Fighting the Good Fight Requires Teamwork — and Hope

COMMENTARY: We may feel like the underdogs, but this is the time to out-play those that treat life like a game.

The Littlest General: Newspaper clipping of Dr. Susan Bane at her high school basketball game .
The Littlest General: Newspaper clipping of Dr. Susan Bane at her high school basketball game . (photo: Courtesy photo / Dr. Susan Bane)

Many days, it can be easy to feel overwhelmed by pro-abortion attacks on common sense protections for babies and moms. Thankfully, a recent conversation I had with a priest and a powerful moment in Eucharistic adoration helped me refocus on the larger picture that each of us in the pro-life movement has a vital role to play in achieving a culture of life.  
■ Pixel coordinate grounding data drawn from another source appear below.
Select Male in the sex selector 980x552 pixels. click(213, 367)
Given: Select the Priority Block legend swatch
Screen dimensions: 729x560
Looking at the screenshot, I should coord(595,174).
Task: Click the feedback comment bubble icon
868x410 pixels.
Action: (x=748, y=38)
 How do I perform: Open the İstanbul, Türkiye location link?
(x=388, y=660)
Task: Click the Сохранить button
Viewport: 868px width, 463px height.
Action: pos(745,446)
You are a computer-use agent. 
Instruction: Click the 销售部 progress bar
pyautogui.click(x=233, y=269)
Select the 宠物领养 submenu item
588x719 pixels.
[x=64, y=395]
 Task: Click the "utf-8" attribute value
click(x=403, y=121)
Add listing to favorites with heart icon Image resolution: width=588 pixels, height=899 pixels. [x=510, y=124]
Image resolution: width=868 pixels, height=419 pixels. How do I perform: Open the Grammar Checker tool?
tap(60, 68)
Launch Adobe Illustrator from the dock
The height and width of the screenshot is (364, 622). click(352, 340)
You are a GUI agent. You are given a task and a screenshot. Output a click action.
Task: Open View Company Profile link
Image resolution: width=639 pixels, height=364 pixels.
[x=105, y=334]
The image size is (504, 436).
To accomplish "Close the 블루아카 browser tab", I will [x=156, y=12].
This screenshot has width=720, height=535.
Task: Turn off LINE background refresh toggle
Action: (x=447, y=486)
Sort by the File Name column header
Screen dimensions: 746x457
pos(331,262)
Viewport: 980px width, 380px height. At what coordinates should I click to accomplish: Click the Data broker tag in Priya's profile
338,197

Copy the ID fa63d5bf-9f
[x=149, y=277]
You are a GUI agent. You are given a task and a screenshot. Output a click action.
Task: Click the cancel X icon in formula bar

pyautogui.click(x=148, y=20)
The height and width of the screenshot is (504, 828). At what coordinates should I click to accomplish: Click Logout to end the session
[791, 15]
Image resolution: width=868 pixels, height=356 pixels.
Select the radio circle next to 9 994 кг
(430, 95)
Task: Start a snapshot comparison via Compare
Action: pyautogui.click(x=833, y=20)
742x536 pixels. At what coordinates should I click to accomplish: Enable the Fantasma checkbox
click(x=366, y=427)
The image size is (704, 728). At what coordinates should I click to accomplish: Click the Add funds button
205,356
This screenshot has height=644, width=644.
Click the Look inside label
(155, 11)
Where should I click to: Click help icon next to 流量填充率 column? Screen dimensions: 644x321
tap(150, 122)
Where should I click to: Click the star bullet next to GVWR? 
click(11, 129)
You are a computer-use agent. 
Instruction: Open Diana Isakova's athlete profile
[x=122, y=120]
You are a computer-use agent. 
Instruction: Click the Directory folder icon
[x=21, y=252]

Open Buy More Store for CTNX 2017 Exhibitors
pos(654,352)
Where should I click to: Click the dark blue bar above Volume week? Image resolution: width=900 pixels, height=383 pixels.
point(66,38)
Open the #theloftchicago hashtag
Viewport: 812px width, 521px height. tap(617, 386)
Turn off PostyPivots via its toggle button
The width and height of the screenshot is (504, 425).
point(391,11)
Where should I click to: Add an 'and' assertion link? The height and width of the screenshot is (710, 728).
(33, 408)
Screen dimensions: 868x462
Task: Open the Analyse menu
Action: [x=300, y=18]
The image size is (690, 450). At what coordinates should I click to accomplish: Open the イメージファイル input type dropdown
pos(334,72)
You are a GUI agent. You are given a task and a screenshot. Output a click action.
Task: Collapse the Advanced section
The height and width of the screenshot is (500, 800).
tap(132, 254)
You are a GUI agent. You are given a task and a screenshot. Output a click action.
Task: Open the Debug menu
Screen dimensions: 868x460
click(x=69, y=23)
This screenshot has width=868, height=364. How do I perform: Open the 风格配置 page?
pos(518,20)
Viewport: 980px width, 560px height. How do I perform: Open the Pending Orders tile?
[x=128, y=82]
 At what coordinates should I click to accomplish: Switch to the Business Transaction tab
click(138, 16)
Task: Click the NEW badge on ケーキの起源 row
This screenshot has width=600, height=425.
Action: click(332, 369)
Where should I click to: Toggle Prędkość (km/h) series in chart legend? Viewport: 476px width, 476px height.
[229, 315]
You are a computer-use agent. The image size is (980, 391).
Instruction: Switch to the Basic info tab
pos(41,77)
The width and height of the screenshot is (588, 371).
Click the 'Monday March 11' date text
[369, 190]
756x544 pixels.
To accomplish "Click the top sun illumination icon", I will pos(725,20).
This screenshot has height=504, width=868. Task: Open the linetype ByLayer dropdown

I recently stumbled upon a 1982 newspaper clipping describing a high school basketball game where I, at 5-3, played against a 6-2 All-America center. A picture of me dribbling the basketball titled “The Littlest General” was included, and the article asked “if there’s anything in this world which ruffles her feathers.” 

As I read those words, I wondered where that girl had gone. My feathers have definitely been ruffled just a few times lately. My work fighting to ensure women and their preborn children receive exceptional health care has left me feeling like an underdog.  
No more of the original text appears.